• WHAT TO DO
Restate word for word the section of the entries that opens at the line containing "Select the Indices tab" and closes at the line containing "Task: Click the", both lines kept, pictures dropped.

[Collected data entries]
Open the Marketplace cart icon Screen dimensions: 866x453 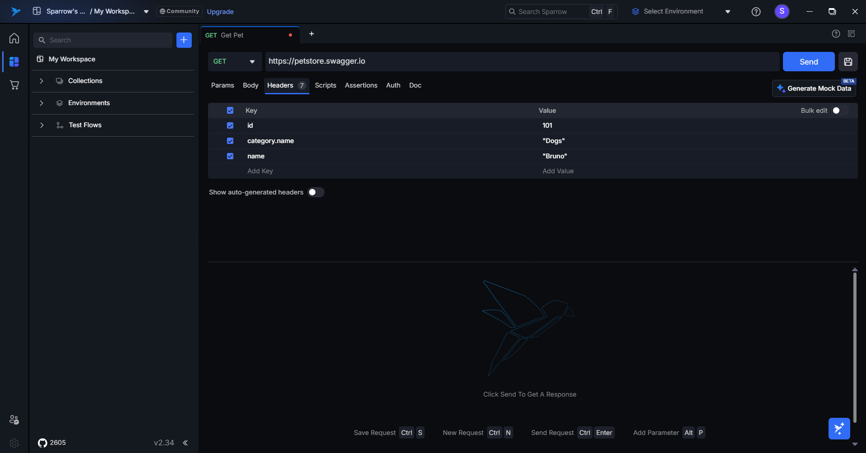pyautogui.click(x=14, y=85)
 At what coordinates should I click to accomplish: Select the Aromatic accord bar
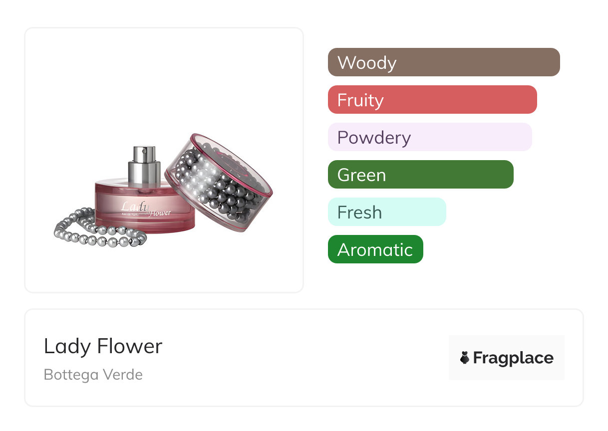375,249
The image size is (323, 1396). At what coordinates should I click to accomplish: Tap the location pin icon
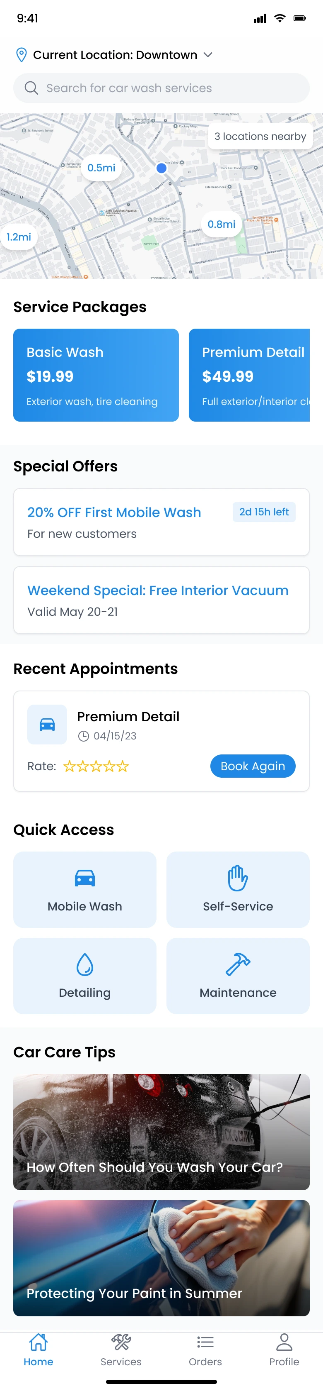click(21, 55)
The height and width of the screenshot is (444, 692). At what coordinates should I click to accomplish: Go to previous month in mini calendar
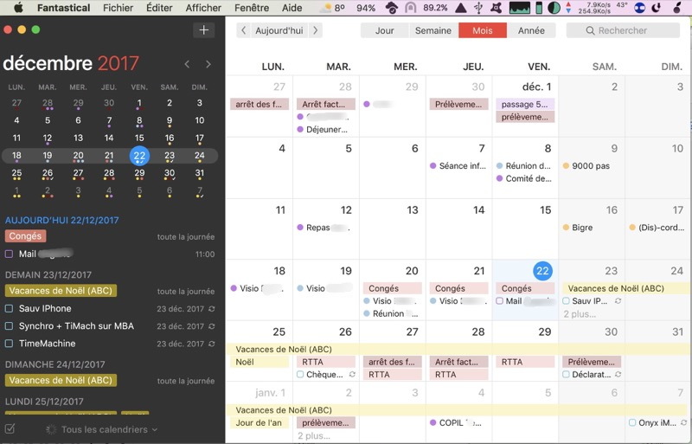pyautogui.click(x=188, y=64)
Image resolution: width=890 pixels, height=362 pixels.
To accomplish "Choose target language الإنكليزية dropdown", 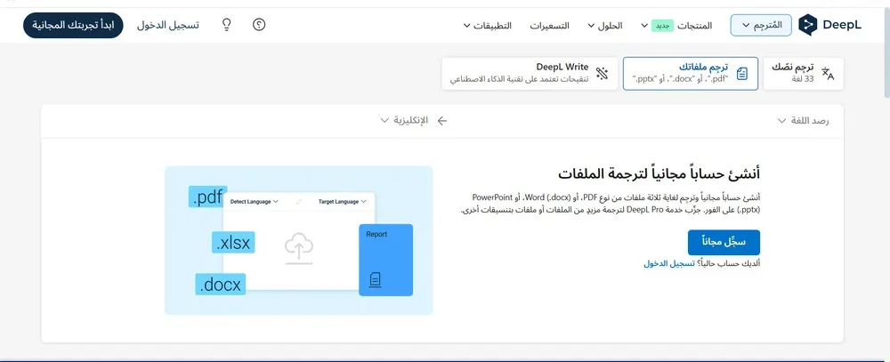I will [x=404, y=120].
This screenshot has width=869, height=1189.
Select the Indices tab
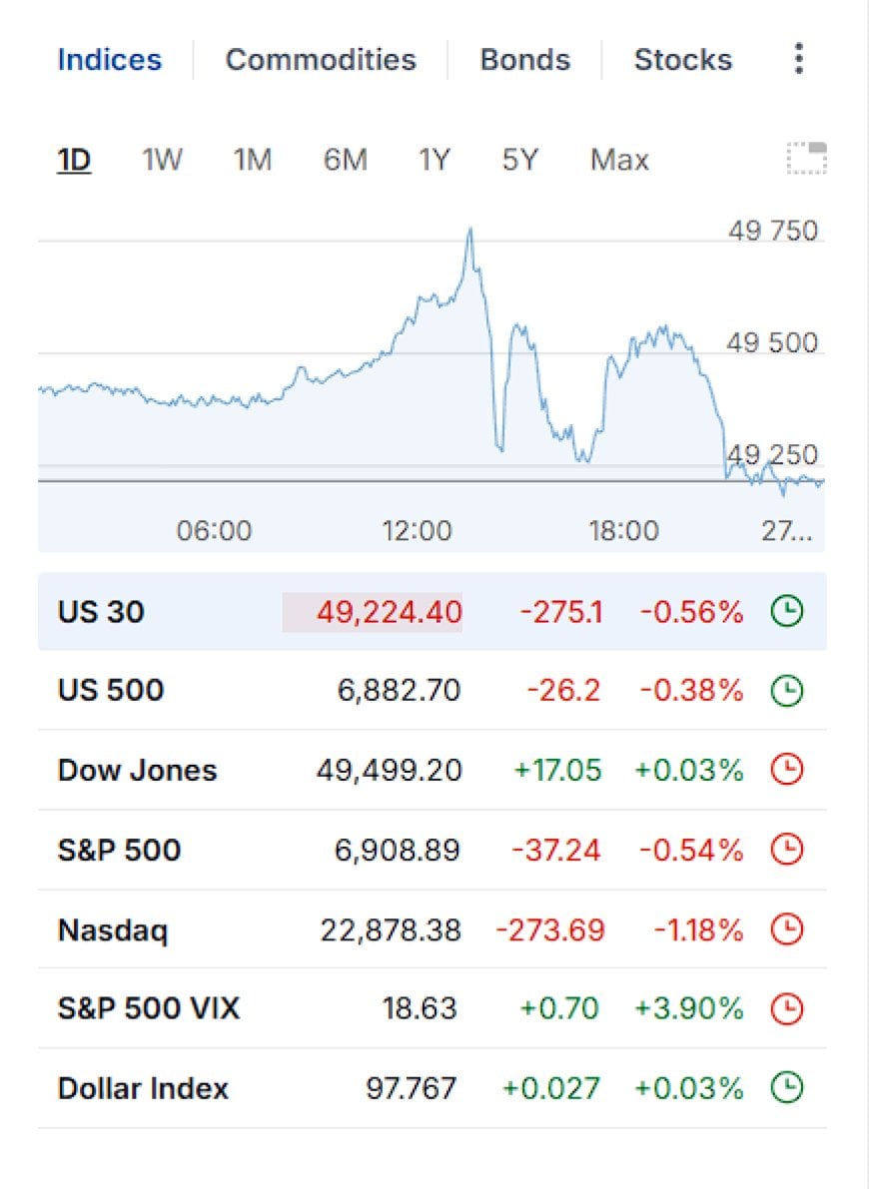point(109,59)
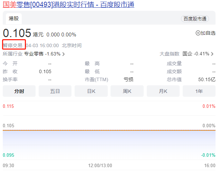Select the 港股 tab

click(x=14, y=18)
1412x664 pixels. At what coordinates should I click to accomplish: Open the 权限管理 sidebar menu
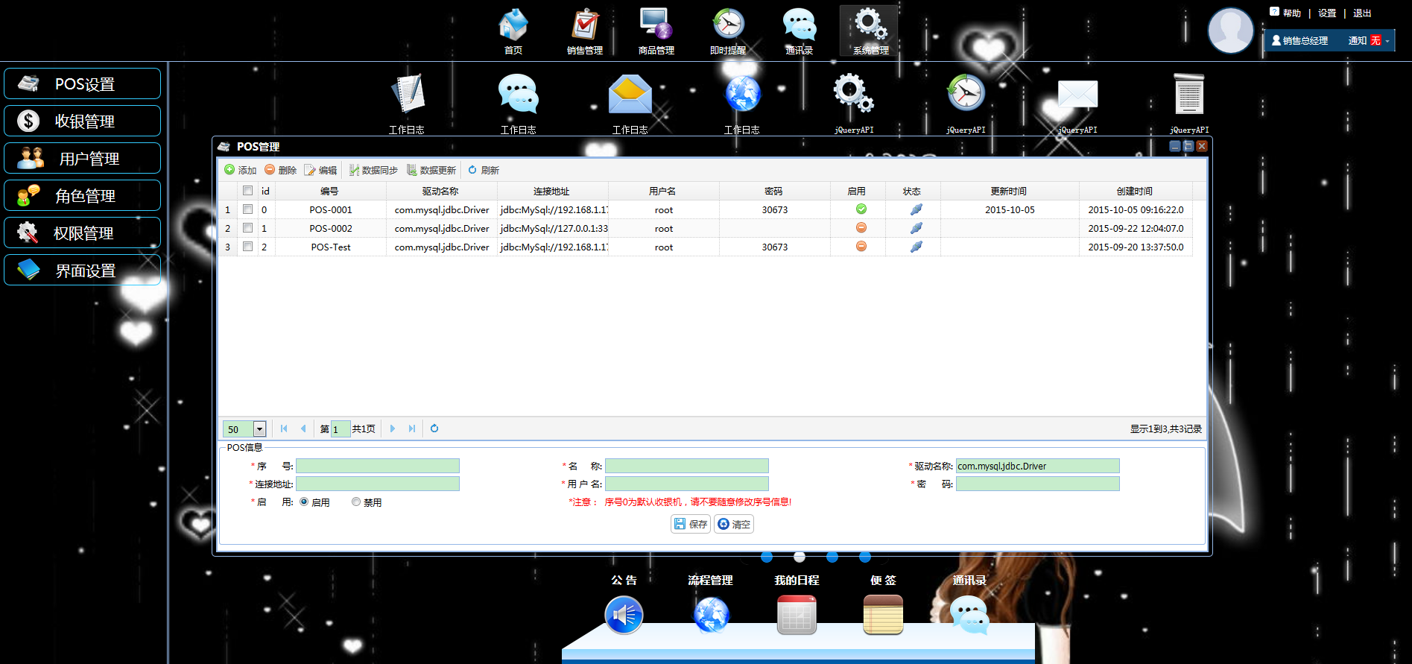pyautogui.click(x=82, y=233)
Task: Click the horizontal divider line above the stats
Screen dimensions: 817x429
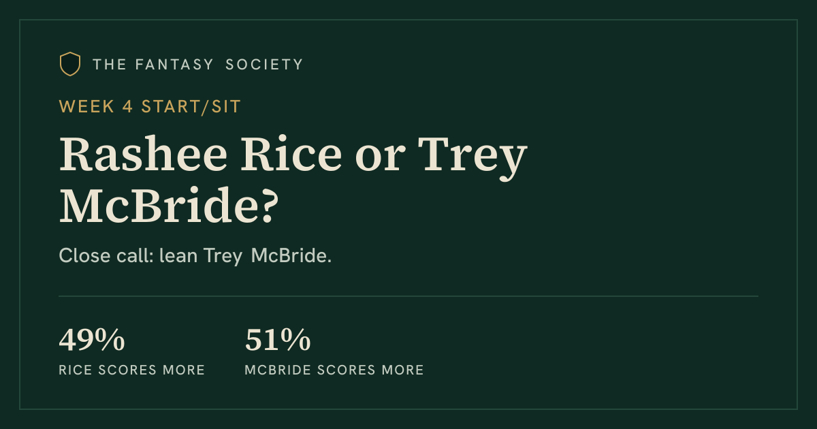Action: coord(409,296)
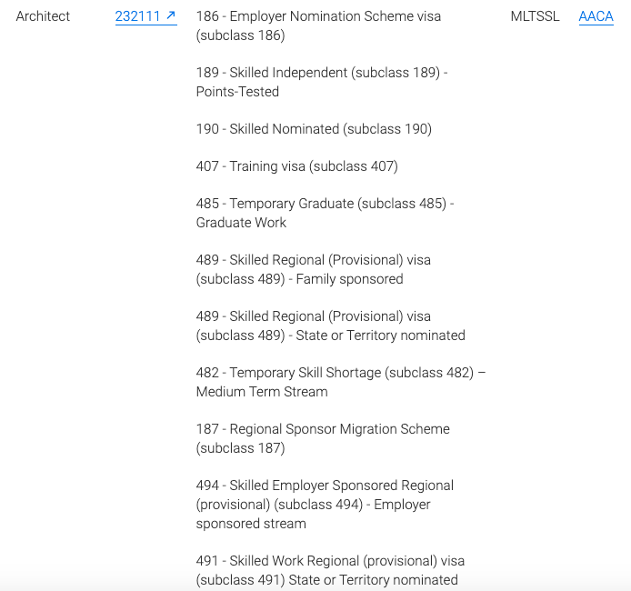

• THE ANSWER
Select the Indices tab
point(109,59)
Select the 港股 tab

click(x=14, y=18)
1412x664 pixels. At what coordinates should I click to accomplish: Open the 权限管理 sidebar menu
pyautogui.click(x=82, y=233)
Task: Click the horizontal divider line above the stats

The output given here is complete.